Barcelona's all-time leading goalscorer Lionel Messi says he is staying because it is "impossible" for any team to pay his release clause and he does not want to face the club in court.
The Argentine, 33, sent a fax to Barca last Tuesday saying he wanted to exercise a clause in his contract which he said allowed him to leave for free.
But the club said his 700m euro (£624m) release clause would have to be met.
"I thought and was sure that I was free to leave," Messi told Goal.
"The president always said that at the end of the season I could decide if I stayed or not.
"And this is the reason why I am going to continue in the club. Now I am going to continue in the club because the president told me that the only way to leave was to pay the 700m clause, and that this is impossible."
Messi, whose contract expires next summer, says the fact he did not tell Barcelona he wanted to leave before 10 June was crucial, and had he done so his release clause would not have had to be met.

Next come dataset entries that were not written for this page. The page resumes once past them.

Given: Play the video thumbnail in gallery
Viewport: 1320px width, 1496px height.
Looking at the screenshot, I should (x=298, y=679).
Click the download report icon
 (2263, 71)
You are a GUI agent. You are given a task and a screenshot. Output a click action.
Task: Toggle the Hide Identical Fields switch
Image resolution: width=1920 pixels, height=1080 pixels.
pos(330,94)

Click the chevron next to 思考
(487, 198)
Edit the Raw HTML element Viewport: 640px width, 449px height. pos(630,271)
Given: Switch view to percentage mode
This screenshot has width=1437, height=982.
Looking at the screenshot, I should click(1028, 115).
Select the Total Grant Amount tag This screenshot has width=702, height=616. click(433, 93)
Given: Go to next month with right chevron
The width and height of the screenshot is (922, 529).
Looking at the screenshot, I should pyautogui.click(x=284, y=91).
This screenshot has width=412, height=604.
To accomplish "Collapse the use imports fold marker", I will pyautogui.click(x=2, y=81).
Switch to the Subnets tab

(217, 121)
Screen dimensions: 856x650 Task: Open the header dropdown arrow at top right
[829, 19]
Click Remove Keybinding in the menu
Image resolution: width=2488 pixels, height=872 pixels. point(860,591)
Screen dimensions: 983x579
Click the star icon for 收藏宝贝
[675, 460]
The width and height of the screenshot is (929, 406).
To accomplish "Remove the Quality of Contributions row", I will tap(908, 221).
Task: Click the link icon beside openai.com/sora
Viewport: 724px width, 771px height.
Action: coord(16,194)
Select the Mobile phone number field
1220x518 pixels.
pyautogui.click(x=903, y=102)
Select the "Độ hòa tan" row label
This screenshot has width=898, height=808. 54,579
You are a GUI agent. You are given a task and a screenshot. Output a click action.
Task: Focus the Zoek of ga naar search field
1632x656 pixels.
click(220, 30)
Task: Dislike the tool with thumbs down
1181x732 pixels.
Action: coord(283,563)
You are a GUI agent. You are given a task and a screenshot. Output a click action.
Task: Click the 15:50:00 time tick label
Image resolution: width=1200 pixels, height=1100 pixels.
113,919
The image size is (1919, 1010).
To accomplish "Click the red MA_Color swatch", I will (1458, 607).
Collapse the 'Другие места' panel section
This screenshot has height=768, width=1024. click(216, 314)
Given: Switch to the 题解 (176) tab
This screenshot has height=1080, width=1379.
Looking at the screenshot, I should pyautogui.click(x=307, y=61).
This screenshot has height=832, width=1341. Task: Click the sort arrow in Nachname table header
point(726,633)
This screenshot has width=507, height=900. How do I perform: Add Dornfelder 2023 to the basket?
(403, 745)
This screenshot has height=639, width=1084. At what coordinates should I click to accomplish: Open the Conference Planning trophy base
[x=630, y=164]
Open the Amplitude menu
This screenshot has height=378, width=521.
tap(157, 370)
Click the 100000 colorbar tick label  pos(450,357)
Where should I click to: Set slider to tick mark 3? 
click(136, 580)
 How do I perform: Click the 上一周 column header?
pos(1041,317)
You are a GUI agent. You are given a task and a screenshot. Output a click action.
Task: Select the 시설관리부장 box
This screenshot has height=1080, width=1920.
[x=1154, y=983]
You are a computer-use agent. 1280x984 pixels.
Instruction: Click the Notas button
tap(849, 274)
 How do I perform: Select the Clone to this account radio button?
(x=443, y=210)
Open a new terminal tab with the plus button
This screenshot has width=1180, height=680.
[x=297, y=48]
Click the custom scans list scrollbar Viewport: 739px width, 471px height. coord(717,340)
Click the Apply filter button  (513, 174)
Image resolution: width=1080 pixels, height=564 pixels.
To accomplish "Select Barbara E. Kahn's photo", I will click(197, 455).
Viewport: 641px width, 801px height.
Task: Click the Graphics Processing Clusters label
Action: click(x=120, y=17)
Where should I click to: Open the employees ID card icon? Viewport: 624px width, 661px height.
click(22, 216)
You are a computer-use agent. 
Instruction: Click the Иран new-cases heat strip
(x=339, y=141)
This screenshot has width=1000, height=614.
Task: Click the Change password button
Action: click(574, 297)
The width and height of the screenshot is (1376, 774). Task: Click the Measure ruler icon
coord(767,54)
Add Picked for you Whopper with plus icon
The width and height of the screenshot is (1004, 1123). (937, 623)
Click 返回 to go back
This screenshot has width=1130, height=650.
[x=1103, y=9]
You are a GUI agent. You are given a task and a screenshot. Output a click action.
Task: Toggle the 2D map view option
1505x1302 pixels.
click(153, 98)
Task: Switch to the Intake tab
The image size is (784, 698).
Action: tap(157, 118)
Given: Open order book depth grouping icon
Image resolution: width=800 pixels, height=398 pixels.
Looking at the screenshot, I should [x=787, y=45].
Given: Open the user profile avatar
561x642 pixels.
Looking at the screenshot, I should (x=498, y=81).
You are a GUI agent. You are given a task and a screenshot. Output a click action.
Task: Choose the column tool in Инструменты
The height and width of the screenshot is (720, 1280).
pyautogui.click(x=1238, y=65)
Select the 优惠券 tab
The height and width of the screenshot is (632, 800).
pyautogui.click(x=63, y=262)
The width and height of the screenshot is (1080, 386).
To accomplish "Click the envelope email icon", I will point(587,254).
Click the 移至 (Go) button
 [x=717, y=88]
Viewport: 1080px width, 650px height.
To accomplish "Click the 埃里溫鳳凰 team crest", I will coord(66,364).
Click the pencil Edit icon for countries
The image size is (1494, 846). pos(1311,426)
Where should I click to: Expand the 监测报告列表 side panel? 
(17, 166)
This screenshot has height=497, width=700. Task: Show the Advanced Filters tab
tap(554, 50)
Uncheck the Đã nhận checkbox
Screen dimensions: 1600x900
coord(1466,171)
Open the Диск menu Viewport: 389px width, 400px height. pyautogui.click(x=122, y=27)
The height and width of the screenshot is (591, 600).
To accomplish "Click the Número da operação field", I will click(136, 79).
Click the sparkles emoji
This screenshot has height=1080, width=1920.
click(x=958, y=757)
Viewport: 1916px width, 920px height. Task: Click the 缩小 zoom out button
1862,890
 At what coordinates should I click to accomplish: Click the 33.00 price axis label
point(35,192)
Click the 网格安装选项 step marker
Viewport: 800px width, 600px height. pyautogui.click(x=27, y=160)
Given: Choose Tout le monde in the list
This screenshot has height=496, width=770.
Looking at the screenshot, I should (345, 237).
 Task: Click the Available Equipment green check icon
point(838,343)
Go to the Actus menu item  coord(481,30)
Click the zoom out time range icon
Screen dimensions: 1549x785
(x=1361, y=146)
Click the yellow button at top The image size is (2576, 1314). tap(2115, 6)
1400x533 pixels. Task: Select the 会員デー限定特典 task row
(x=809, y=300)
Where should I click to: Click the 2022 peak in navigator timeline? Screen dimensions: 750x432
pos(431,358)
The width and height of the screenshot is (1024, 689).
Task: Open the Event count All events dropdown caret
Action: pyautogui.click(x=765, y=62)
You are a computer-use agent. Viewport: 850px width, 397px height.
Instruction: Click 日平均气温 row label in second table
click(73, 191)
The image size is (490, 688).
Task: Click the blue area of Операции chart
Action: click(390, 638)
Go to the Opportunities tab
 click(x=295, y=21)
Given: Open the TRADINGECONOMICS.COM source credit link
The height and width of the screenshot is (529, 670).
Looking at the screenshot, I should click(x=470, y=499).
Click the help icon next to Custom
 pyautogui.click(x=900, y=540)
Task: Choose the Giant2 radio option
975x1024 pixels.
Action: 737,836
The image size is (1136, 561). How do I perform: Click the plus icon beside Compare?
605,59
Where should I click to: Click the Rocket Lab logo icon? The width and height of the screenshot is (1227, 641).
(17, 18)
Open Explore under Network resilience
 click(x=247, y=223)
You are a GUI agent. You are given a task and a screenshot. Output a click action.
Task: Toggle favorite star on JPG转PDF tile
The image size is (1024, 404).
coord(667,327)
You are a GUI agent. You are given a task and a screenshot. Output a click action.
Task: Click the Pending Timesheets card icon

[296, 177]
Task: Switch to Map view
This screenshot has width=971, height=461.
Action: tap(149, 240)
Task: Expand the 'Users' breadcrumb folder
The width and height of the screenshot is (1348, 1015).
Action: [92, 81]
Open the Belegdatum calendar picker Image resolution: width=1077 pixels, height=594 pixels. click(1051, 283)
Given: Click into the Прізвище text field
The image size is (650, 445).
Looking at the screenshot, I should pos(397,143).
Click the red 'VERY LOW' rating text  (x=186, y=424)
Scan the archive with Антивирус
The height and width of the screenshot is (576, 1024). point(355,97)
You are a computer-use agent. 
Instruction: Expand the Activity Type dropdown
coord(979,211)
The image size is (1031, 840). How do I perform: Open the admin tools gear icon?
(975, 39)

"Now they cling to the fact that I did not say it before 10 June, when it turns out that on 10 June we were competing for La Liga in the middle of this awful coronavirus and this disease altered all the season," he added.
"There was another way and it was to go to trial. I would never go to court against Barca because it is the club that I love, which gave me everything since I arrived.
"It is the club of my life, I have made my life here. I know that it never crossed my mind to take Barca to court."
Messi, who has been at Barcelona for 20 years, told the club he wanted to leave nine days after their 8-2 aggregate defeat by Bayern Munich in the Champion League semi-finals.
That meant Barca ended the season with no silverware, and they replaced manager Quique Setien with former Everton and Netherlands manager Ronald Koeman.
Messi, who finished as top scorer in La Liga for a record seventh time last season, has not trained with his team-mates in recent days and admits the club's lack of success influenced his decision.
"When I communicated my wish to leave to my wife and children, it was a brutal drama," he added.
"The whole family began crying, my children did not want to leave Barcelona, nor did they want to change schools."